Melatonin, a hormone produced by the pineal gland, regulates the circadian rhythm (sleep-wake cycle) (Haimov 1997). Melatonin has also demonstrated anti-aging, immunomodulatory, antioxidant, and anticancer properties (Di Bella 2013; El-Sokkary 2003). Several epidemiologic studies suggest that high levels of melatonin may help prevent cancer, possibly by activating the tumor-suppressor molecule p53 (Santoro 2012). Melatonin has been shown to augment the efficiency of some leukemia therapeutic regimens in laboratory and human studies (Granzotto 2001; Lissoni 2000). In one clinical trial, melatonin combined with interleukin-2 prolonged survival time in patients with blood-related malignancies (Lissoni 2000). In a small case series, four CLL patients who had not received any previous treatment underwent treatment with a combination of melatonin, retinoids, cyclophosphamide, somatostatin, bromocriptine (Cycloset, Parlodel), and adrenocorticotropic hormone and had long-lasting partial remission with no reported toxicity. After 10 years, these patients did not experience disease recurrence. Moreover, the patients were able to undergo the treatment at home, while maintaining their usual lifestyle and activities (Todisco 2009).
Resveratrol is a plant-derived polyphenol (Borriello 2014) found in grape skin, various fruits, Japanese knotweed, and red wine (Chen 2013; Ahmad 2014; Estrov 2003). It has been shown to inhibit growth and induce cell death in several mouse and human leukemia cell lines without harming normal white blood cells (Dörrie 2001; Gautam 2000; Joe 2002; Surh 1999; Quoc Trung 2013). In a laboratory model, resveratrol reduced the viability and capability of leukemia cells to divide (Lee 2008). In an AML cell line, resveratrol blocked production of inflammatory molecules, inhibited proliferation, caused cell cycle arrest, and induced apoptosis (Estrov 2003).

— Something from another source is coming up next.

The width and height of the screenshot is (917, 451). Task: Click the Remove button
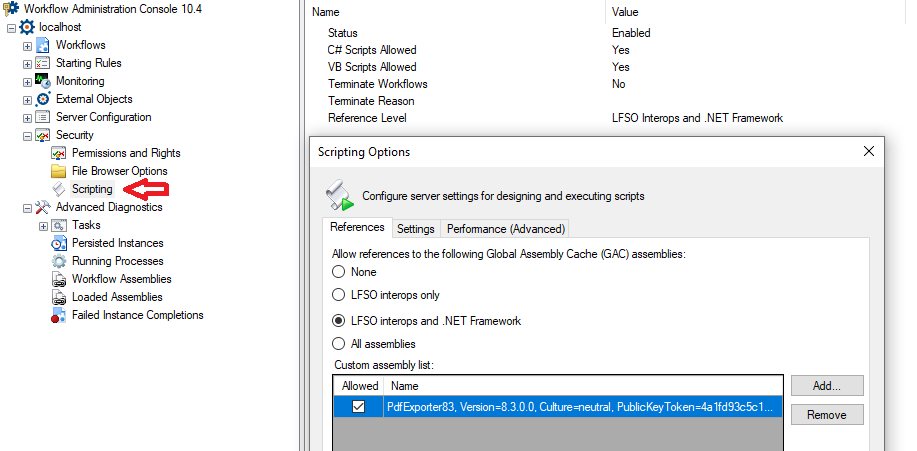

Resveratrol has the ability to sensitize many types of cancer cells, including AML and promyelocytic leukemia cells, to a range of chemotherapeutic agents including vincristine, doxorubicin, cisplatin (Platinol), gefitinib (Iressa), 5-Fluorouracil, bortezomib (Velcade), and gemcitabine (Gemzar). Experimental studies indicate that resveratrol can help overcome the chemoresistance of malignant cells by modulating apoptotic pathways and down-regulating drug transporters and proteins involved in tumor cell proliferation (Gupta 2011). Some patients with CML develop resistance to imatinib treatment, and resveratrol has induced cell death in imantinib-resistant leukemia cell lines (Can 2012). Also, resveratrol induced cell growth arrest and apoptotis in doxorubicin-resistant AML cells (Kweon 2010).

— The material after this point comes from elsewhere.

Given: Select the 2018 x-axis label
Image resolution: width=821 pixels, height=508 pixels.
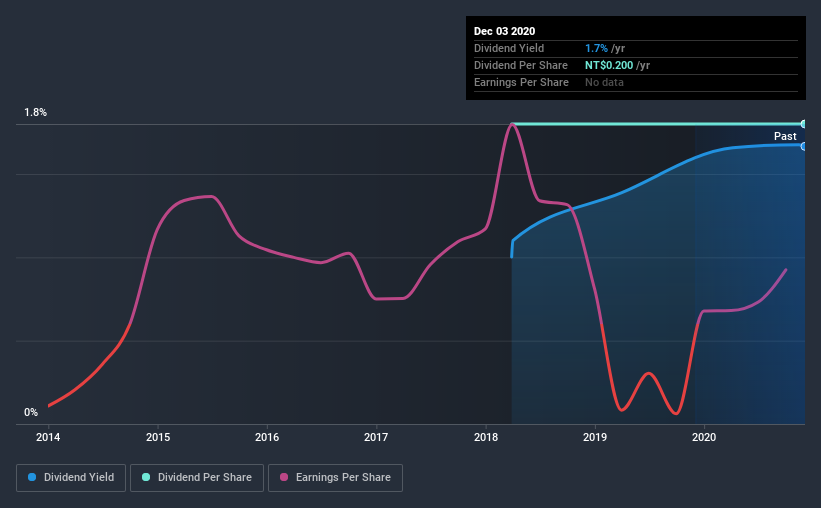Looking at the screenshot, I should [x=486, y=437].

Combining resveratrol with perifosine or bortezomib potentiated each drug’s ability to induce cell death in a laboratory study (Reis-Sobreiro 2009). In CLL cells, resveratrol plus fludarabine and resveratrol plus cladribine (Leustatin) caused a higher rate of apoptosis in comparison with the single drugs alone (Podhorecka 2011). Arsenic trioxide, a potent anticancer drug used in patients with APL, is severely toxic to the heart muscle. In a rodent model, resveratrol was able to protect the cardiovascular system and decrease oxidative damage and pathological alterations created by arsenic trioxide (Zhang 2013). These studies suggest resveratrol may be useful in combination with other chemotherapeutic drugs, especially in older patients for whom there are limitations on the use of some aggressive treatments.

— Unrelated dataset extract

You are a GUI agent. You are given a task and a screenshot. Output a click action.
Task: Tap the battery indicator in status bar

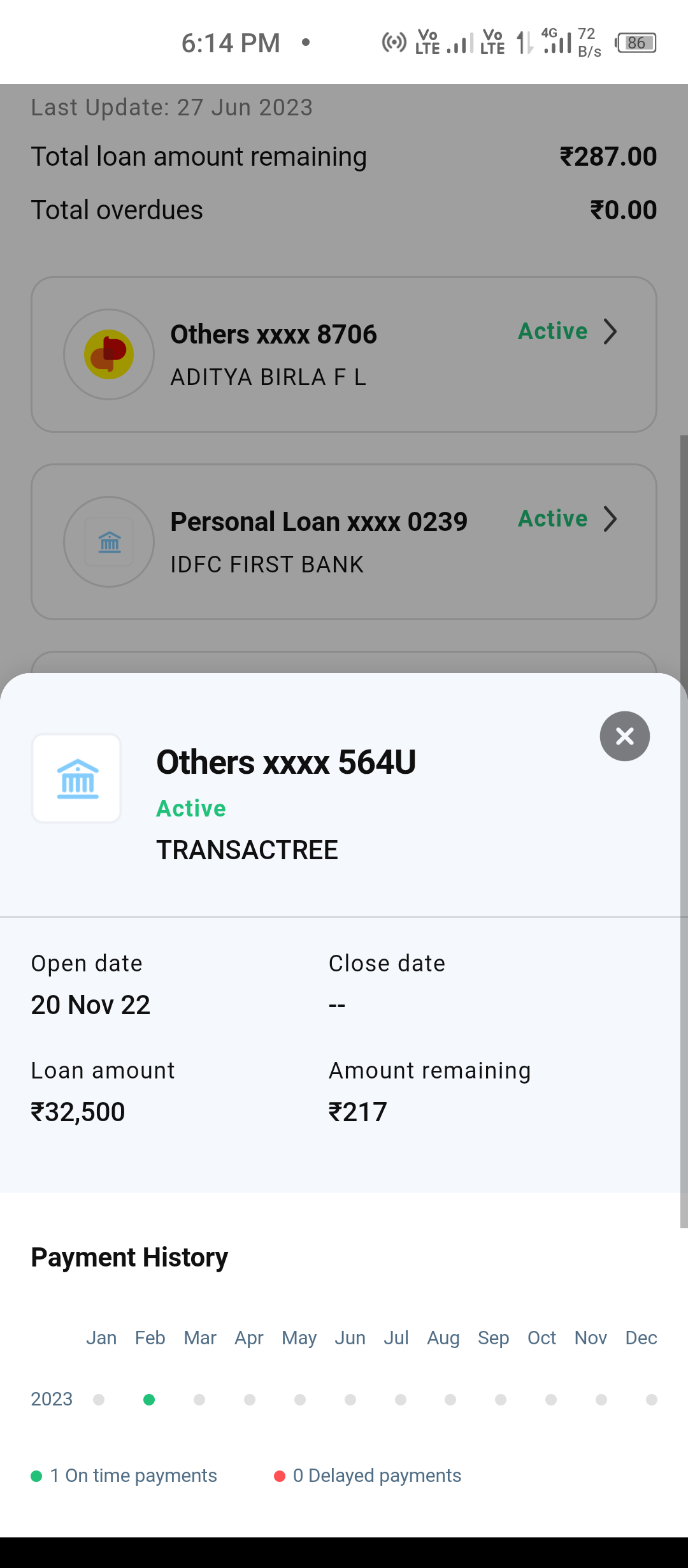[636, 43]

Isoflavones present in soy have been shown in animal models to have cancer-preventing activity. Genistein, an isoflavone found in large quantities in soy beans, has inhibited growth in leukemia cell lines (Raynal 2008; Zhang, Sun 2012) and caused apoptosis and arrest of cell cycle development in adult T-cell leukemia cells (Yamasaki 2010; Yamasaki 2013). Moreover, genistein enhanced the cytotoxic effects of chemotherapeutic agents including arsenic trioxide and bleomycin in several leukemia cell lines (Sánchez 2008; Lee 2004). In cancer, changes to DNA often inhibit the genes responsible for the suppression of tumor formation. Treating leukemia cells with genistein reactivates these tumor suppressor genes. In one study, leukemic mice fed a genistein-enriched diet lived significantly longer than expected. The authors pointed out that because the half-life of genistein is longer in humans than mice, a soy-enriched diet could yield plasma isoflavone concentrations that have produced anti-leukemia effects in laboratory studies (Raynal 2008).
Apigenin, a natural plant flavonoid found at high levels in celery, parsley, thyme, and several other herbs has demonstrated cancer chemopreventive activity in several experimental models (Gonzalez-Mejia 2010; Balasubramanian 2007). It inhibits cell proliferation in several types of cancer cells and reduces the number and size of skin tumors that develop in response to chemical carcinogen or ultraviolet B radiation exposure (Balasubramanian 2007). Apigenin is toxic to leukemia cells and induces apoptosis in several leukemia cell lines (Ruela-de-Sousa 2010; Budhraja 2012; Monasterio 2004; Jayasooriya 2012; Kilani-Jaziri 2012).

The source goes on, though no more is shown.